» **How to complete this task**: Answer with nothing except the number of lines in the listing that include the word "Click".

» **Given records**:
::::::
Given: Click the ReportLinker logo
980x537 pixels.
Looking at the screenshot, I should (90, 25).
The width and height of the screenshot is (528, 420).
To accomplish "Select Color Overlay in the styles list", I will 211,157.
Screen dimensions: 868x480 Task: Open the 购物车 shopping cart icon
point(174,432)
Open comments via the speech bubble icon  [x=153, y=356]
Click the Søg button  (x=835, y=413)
::::::
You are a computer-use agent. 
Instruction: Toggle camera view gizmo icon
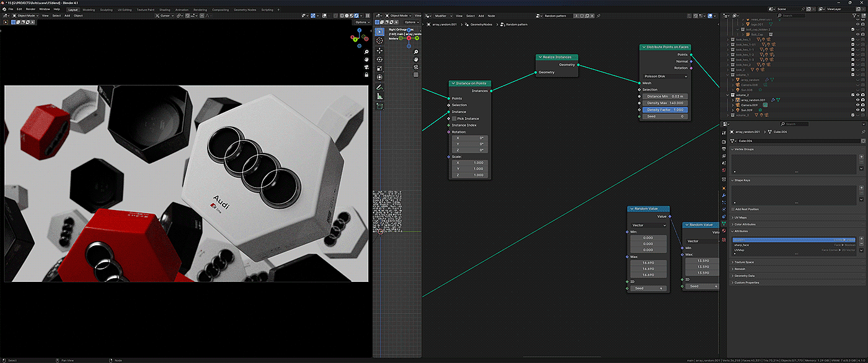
::::::
» **Answer section**: 2